(Beginning of Information supplied)

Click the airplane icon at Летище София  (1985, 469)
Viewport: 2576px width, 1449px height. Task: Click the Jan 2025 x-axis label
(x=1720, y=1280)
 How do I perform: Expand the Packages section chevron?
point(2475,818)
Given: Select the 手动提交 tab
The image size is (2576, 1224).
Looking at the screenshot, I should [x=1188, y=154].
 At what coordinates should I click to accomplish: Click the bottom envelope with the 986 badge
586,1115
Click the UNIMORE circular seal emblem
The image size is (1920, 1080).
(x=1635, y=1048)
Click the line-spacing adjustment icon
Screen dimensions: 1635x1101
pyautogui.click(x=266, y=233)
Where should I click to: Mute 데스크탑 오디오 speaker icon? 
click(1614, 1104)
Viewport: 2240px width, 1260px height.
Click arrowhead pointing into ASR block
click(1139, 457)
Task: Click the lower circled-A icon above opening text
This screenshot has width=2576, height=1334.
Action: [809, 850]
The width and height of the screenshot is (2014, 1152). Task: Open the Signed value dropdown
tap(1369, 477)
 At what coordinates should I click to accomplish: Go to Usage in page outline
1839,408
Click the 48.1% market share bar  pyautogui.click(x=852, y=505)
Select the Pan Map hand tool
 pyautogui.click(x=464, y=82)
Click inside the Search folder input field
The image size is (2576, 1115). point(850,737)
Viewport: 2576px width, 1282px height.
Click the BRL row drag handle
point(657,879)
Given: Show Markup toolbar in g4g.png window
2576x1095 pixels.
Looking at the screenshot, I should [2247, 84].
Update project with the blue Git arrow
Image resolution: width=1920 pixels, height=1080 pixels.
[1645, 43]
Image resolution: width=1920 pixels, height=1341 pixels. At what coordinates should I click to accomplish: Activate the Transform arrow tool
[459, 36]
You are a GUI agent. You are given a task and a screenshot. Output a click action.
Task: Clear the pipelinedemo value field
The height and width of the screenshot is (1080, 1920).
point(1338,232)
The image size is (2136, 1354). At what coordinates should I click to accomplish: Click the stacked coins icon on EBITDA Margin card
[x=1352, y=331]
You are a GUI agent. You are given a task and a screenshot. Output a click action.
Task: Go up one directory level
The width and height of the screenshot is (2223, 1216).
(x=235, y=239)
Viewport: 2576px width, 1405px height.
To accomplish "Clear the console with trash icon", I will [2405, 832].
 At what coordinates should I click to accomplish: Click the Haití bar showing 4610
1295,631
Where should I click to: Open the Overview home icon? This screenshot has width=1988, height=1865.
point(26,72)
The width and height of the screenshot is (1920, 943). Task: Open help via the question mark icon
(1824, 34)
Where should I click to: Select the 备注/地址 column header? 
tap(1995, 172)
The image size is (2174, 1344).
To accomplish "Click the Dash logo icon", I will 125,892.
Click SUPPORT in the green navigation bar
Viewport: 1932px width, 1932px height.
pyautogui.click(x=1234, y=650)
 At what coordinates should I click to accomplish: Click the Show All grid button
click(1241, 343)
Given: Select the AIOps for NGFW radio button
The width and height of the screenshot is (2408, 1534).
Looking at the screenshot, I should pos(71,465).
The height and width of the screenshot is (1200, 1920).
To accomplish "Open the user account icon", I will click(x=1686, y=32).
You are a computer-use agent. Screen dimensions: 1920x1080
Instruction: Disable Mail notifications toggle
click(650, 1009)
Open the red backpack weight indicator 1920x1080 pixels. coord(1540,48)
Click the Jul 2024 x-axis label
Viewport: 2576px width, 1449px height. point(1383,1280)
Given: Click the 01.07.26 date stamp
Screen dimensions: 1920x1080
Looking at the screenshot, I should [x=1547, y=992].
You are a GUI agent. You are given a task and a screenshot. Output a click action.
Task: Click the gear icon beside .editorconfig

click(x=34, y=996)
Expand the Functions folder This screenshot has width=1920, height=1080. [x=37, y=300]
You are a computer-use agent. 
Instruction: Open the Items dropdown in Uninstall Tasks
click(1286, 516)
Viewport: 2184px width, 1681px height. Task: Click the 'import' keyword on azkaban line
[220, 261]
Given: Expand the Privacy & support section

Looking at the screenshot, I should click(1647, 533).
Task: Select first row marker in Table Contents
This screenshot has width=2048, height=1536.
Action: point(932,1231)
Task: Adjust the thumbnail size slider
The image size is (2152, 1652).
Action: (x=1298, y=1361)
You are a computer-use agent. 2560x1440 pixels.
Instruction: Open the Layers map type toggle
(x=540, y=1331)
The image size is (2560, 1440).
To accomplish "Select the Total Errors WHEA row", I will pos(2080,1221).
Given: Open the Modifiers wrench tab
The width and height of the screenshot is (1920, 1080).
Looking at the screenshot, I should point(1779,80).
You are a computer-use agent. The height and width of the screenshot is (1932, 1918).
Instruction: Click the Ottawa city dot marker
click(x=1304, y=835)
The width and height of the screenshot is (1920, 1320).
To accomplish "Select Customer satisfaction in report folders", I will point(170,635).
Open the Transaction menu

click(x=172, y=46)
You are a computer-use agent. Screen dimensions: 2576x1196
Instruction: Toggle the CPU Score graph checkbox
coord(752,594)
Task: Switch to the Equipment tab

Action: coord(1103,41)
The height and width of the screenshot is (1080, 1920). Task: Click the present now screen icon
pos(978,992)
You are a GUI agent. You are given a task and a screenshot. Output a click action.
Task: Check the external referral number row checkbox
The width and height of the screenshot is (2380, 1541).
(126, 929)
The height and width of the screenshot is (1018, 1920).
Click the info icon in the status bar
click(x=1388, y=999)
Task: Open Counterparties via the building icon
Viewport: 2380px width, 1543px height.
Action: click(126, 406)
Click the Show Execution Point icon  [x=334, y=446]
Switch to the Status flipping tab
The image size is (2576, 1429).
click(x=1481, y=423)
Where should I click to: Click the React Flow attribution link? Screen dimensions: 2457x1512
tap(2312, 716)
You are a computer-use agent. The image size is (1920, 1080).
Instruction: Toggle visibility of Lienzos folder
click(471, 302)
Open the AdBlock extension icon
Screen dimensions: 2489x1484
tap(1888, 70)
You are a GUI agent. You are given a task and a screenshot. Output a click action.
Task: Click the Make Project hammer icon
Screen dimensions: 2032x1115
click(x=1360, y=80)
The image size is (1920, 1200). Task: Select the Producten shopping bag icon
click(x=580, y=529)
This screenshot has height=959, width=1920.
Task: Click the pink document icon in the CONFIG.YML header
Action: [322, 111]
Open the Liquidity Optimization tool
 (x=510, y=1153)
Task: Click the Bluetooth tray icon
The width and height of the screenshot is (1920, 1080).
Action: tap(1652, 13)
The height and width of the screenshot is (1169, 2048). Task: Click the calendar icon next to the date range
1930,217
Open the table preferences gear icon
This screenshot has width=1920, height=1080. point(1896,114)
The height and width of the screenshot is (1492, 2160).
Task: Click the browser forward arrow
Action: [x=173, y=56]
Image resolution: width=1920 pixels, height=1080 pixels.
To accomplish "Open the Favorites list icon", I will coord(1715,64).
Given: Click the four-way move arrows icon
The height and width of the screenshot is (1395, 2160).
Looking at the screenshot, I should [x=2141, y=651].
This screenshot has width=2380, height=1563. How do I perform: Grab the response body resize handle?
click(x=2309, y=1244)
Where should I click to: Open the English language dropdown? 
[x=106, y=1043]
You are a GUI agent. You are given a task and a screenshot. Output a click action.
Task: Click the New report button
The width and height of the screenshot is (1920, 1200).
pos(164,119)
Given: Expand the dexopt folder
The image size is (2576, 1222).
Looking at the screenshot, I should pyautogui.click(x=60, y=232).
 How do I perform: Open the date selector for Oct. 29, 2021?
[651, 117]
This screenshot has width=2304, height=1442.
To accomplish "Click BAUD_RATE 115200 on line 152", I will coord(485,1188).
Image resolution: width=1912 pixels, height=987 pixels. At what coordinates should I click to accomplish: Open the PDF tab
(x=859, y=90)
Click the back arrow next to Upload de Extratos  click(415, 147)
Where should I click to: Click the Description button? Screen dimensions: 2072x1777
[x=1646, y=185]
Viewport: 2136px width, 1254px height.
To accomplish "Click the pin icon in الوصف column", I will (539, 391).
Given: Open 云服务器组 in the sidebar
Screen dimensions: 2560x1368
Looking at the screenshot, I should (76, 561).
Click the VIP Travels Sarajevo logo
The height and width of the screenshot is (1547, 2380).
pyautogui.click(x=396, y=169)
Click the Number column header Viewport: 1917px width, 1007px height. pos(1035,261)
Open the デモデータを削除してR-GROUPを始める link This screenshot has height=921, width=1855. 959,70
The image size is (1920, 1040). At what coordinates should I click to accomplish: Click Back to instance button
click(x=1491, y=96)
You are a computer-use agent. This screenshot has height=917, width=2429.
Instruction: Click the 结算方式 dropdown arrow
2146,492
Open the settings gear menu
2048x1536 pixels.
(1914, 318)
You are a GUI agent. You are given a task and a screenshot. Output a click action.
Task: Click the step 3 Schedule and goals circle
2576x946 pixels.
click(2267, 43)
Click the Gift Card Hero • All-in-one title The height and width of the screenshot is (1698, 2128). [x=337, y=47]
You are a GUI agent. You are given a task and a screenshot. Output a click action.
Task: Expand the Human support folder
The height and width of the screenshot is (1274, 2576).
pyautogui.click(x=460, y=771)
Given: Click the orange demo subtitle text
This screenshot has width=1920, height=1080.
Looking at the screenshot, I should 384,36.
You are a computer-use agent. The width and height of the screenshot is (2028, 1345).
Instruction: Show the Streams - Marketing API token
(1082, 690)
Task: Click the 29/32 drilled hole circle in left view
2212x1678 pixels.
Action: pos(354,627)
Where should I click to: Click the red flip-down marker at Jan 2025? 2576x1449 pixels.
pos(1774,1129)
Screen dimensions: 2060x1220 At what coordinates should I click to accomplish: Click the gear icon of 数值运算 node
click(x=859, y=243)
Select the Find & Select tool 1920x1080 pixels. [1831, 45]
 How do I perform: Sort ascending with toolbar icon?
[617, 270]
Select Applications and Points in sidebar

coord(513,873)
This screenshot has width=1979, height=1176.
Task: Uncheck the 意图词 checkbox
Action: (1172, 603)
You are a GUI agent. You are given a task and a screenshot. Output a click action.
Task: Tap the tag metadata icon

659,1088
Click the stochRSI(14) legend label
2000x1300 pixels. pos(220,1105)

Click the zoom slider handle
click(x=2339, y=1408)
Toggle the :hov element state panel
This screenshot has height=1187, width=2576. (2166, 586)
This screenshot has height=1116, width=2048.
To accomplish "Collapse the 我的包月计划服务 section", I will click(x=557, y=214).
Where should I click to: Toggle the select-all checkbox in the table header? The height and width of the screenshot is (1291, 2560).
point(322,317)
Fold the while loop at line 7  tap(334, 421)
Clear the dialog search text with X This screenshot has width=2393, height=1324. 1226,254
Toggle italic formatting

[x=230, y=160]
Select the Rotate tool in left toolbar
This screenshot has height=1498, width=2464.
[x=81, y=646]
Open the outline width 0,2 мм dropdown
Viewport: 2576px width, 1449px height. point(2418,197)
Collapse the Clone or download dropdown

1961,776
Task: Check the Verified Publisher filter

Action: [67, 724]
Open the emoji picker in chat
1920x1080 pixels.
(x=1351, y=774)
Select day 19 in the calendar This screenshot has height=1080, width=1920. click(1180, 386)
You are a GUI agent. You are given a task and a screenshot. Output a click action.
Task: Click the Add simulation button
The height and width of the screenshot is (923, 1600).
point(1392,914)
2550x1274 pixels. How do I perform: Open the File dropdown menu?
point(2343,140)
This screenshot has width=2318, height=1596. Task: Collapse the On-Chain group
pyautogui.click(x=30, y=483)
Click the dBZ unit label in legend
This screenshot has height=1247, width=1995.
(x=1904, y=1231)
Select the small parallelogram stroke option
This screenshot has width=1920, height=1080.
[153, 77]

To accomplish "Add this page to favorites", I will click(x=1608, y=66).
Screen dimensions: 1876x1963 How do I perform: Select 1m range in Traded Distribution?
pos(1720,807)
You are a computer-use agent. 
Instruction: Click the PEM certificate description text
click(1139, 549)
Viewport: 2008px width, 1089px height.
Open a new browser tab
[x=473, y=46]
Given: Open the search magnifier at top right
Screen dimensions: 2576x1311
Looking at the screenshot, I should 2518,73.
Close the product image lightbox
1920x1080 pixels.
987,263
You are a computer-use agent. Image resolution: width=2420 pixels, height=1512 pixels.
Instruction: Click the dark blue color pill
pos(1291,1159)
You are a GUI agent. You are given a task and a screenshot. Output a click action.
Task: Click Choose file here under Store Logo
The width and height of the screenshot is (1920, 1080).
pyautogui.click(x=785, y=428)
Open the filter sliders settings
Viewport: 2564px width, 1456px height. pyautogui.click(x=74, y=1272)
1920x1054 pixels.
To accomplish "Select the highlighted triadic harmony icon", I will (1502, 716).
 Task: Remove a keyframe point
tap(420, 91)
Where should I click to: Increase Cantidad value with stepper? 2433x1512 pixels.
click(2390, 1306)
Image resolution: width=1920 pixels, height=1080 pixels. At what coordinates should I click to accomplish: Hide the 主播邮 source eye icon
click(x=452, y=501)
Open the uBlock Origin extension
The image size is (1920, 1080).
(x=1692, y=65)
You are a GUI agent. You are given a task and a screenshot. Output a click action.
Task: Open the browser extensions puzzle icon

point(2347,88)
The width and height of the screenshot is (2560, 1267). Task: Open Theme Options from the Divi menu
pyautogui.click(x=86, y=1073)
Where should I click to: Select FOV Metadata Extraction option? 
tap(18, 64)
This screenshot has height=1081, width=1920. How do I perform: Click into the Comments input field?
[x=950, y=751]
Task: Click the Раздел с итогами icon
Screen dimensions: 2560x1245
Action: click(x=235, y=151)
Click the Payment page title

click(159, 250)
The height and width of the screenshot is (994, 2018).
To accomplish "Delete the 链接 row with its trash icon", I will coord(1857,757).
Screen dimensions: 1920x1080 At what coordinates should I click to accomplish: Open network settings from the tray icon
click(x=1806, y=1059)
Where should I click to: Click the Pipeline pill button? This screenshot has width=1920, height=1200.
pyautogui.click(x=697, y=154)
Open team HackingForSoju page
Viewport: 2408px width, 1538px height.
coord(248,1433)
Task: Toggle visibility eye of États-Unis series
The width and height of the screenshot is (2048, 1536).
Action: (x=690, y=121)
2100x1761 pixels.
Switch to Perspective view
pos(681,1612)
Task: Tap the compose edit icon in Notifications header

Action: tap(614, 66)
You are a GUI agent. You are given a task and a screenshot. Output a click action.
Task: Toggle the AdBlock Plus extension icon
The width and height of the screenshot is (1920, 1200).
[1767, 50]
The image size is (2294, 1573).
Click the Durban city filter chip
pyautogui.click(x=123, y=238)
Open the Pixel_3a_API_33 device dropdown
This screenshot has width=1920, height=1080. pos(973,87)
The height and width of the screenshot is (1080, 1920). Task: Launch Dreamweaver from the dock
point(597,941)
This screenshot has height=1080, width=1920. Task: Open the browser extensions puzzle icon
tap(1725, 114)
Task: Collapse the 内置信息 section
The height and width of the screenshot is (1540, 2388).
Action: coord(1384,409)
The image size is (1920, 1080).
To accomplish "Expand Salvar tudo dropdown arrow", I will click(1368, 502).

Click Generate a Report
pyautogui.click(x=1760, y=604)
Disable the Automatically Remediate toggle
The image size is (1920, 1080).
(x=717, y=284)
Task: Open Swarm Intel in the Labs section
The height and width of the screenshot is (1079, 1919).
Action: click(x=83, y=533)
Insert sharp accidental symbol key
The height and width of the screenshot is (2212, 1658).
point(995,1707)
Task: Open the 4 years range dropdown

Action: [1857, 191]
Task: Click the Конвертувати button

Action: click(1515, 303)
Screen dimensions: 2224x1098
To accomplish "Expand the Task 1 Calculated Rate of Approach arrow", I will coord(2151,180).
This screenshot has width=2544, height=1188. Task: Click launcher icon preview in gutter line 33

(End of Information supplied)

● Requirement
In this exercise, copy only the lines from the opening line of the material through the line where "Given: Select the 手动提交 tab" appears.

● Reply to the exercise
Click the airplane icon at Летище София  (1985, 469)
Viewport: 2576px width, 1449px height. Task: Click the Jan 2025 x-axis label
(x=1720, y=1280)
 How do I perform: Expand the Packages section chevron?
point(2475,818)
Given: Select the 手动提交 tab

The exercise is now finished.